Supreme Court Rules Retirement Plan Liable Despite Disclosure

Supreme Court Rules Retirement Plan Liable Despite Disclosure
The Supreme Court in Washington on Jan. 9, 2020. (Charlotte Cuthbertson/The Epoch Times)
Matthew Vadum
2/27/2020
Updated:
2/27/2020

WASHINGTON—Employers aren’t allowed to shorten a six-year limit for retirement plan participants to sue over mishandling investments simply by mailing participants disclosure documents or posting them online, the Supreme Court has ruled.

The unanimous decision is a victory for the Trump administration, which supported the participants’ position in the appeal.

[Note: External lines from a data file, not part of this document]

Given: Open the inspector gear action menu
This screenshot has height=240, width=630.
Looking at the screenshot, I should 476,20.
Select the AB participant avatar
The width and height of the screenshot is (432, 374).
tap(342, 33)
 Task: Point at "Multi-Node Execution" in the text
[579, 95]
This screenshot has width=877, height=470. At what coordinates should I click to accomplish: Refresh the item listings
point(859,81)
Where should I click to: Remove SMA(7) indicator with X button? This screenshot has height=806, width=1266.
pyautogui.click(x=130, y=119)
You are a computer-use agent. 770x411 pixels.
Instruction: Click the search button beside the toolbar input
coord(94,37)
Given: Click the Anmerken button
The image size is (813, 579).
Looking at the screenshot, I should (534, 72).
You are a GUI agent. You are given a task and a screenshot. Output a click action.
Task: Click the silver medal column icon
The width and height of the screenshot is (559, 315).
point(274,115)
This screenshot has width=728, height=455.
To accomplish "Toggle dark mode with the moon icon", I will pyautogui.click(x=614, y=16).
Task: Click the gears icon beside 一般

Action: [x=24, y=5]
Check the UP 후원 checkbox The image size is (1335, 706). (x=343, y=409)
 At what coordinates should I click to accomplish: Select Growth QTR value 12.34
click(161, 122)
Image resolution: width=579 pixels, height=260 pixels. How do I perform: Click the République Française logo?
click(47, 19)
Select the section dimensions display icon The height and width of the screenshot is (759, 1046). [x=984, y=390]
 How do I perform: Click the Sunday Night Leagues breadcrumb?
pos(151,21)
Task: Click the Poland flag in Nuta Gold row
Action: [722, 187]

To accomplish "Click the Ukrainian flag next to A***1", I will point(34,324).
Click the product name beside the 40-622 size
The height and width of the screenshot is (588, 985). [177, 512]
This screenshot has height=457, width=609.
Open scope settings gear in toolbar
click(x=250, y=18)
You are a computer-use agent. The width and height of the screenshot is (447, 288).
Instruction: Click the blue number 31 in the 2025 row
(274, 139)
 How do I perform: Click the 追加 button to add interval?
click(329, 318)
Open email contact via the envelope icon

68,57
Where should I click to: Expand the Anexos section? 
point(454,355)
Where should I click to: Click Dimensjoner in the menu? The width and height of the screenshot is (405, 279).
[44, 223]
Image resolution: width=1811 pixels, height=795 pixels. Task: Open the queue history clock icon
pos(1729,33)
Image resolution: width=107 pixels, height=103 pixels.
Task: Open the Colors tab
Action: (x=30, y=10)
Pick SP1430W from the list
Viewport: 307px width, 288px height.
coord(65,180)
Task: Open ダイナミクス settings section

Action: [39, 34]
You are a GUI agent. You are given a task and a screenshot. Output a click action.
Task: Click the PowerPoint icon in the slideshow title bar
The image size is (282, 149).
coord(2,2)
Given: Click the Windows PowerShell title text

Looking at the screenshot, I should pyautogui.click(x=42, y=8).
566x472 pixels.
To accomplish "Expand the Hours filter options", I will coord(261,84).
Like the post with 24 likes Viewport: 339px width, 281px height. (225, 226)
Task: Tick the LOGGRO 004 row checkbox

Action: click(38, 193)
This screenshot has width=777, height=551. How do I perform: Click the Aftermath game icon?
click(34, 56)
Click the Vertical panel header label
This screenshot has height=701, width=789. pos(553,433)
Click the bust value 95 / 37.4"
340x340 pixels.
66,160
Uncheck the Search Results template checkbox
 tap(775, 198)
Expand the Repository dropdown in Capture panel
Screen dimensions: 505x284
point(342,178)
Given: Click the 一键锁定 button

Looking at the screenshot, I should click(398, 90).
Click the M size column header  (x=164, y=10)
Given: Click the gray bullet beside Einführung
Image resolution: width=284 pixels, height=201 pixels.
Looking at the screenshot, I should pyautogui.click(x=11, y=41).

The case is cited as Intel Corporation Investment Policy Committee v. Sulyma. Santa Clara, California-based Intel Corp. itself isn’t a party to the proceeding, which was originally brought in 2015 as a proposed class action by former Intel engineer Christopher Sulyma.

The case hinges on the meaning of language in the Employee Retirement Income Security Act (ERISA), a federal statute that requires plan managers to invest the funds they control prudently. ERISA requires plaintiffs who have “actual knowledge” of an alleged fiduciary breach to initiate a lawsuit within three years after gaining that knowledge, instead of the six-year period that would otherwise apply.

Sulyma claimed plan managers put too much of the plan participants’ retirement savings into private equity investments and hedge funds between 2010 and 2012, and failed to give those participants proper notice about what they did.

The plan managers countered that the three-year period had already run when Sulyma filed suit in 2015 because he had been furnished before 2015 with the information he needed to discover that the breach took place. In other words, the participants could be deemed to have knowledge of the contents of the disclosures if they were made available to the participants, even if they hadn’t taken the time to read them, the managers argued.

A U.S. district court agreed with the plan managers, but the 9th Circuit Court of Appeals reversed.

The Supreme Court ruling can also be viewed as a victory for plain language. That’s because the court found the phrase “actual knowledge” means exactly what it appears to mean, and rejected arguments to the contrary.

In an opinion written by Justice Samuel Alito, the Supreme Court agreed with the appeals court.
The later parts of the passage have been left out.